Anybodt have derby placements ? Thanks.


----------



## TMURRAY (Feb 17, 2005)

brlcon1 said:


> Anybodt have derby placements ? Thanks.


This is the info i received via phone call

1st Rex Bell
2nd Ed Thibodeaux
3rd Tim Milligan with Boo
4th Wayne Stupka with Wendy

No Jams

Congrats to Wendell and ****!!!! on the AM win


----------



## MardiGras (Feb 9, 2004)

*CONGRATULATIONS!!!!!!!!!!!!* Wendall, **** and Kaye on your Am 1st!!

Sheril & Danny


----------



## brlcon1 (Apr 24, 2006)

Congradulations to Rex Bell and Rev ! Derby 1st and Qual jam . That puts him on the derby list at 17 months !


----------



## birdthrower51 (Aug 23, 2004)

Congratulations to Wendall, Kaye & **** on the WIN
to Chuck, Marjie & Tonka on the 2nd
to Jim & Bernedette & Gus on the Qual WIN
And to Wayne Stupka on the Derby 4th
Nice to see Friends do great.
And Congratulations to ALL Placements & finishers
Thank you to all the workers, you worked hard in horrible weather.


----------



## Deuce4104 (Dec 24, 2008)

Congratulations Jim/Bernadette and Gus, Wendall/Kay and Bodago, Wayne and Wendy.
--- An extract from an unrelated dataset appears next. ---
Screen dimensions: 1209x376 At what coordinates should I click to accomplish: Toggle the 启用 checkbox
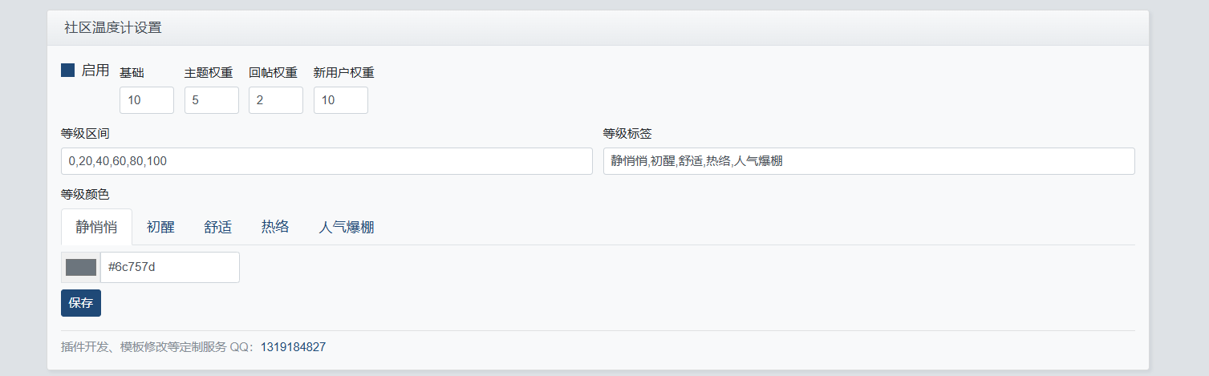tap(68, 71)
What a weekend! :razz:


----------



## hibanks (Apr 24, 2005)

Congrats Wendell, Wayne, Tim.


----------



## hibanks (Apr 24, 2005)

Congrats Jim and Steve.


----------



## SamLab1 (Jul 24, 2003)

Congratulations Chuck, Marjie & Dakota on the 2nd in the AM. You guys are having a pretty good spring.....


----------